December for gardeners is a month of lushness: plentiful rain, warm soil and still-lengthening days. Long twilights and early dawns pottering outdoors are my favourite antidote to the stresses of the silly season. December is also the season for cooling beverages. A few key plants can set you up for a summertime of drinks in and from the garden.
My fantasy garden (the one inside my head, rather than the one outside the back door) includes a tea pavilion surrounded by a picking garden of herbs. But even those gardeners making do with a few pots will have room for some mint. It thrives in damp part-shade, spreading along the ground, so give it room to grow; in pots it needs fresh compost each year or so. (In a bed, good planting companions include the bright orange native Libertia peregrinans, providing colour when the mint dies down over winter.)

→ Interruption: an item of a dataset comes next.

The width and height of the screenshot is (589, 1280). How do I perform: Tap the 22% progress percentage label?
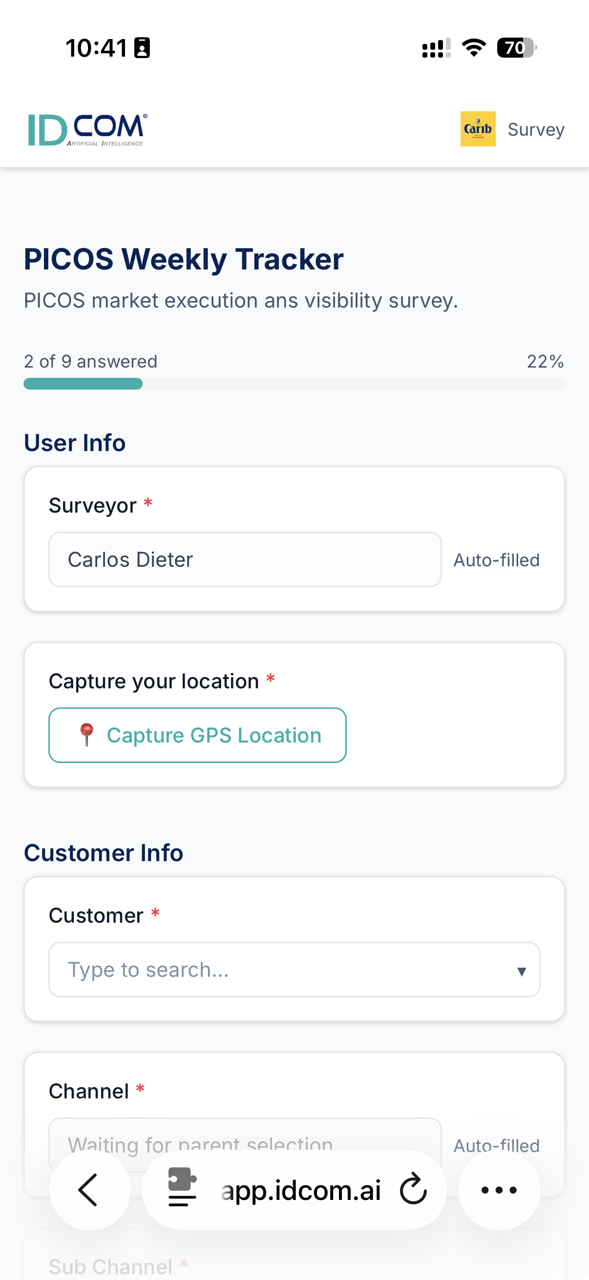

For refreshing and stomach-soothing mint tea, pour boiling water over a 5‑centimetre sprig, or allow about five leaves per cup. If brewing in a cup rather than a pot, cover with a saucer so essential oils don’t escape. Leave the brew for five minutes, or drink it cold. Peppermint, apple mint, spearmint, common mint and the many hybrids in between all work well as teas, hot or iced.
Mint is also essential for cocktails such as juleps or mojitos. For an excellent recipe for watermelon mojito, see Gayla Trail’s Drinking the Summer Garden. As well as original cocktails, the book includes healthful thirst-quenchers such as mint limonada or rose and strawberry shake, and a few nibbles (my favourite is lettuce pie — like a spinach pie, but great for using up gone-to-seed lettuces). Available as a book or e‑book from yougrowgirl.com/books, Drinking the Summer Garden could be the perfect gift for a gardener or foodie in your life.
Slipping sprigs of herbs into your water bottle or jug is an easy way to make a simple infusion. My new favourite, with yellow flowers that brighten any water jug, is Mexican marigold. (Just to be confusing, several Tagetes species, such as the anise-flavoured T. lucida and giant T. minuta, are also commonly known as Mexican marigold; I’m talking about Tagetes lemmonii.) This grows to a 1 metre-high shrub, with finely cut leaves and daisy-shaped flowers. It likes full sun and is drought-tolerant, making it a good candidate for a pot.
Dill or fennel flowers or seeds give an anise flavour to teas, syrups or infusions. The purple-flowered bee-magnet anise hyssop is another great candidate for the water jug, with a liquorice-mint flavour. For a lemony tang, try zingy lemon verbena or lemon balm — not botanically related, but sharing citrus oils in their leaves. If you like things on the sweet side, add a few leaves of Stevia, a natural sweetener.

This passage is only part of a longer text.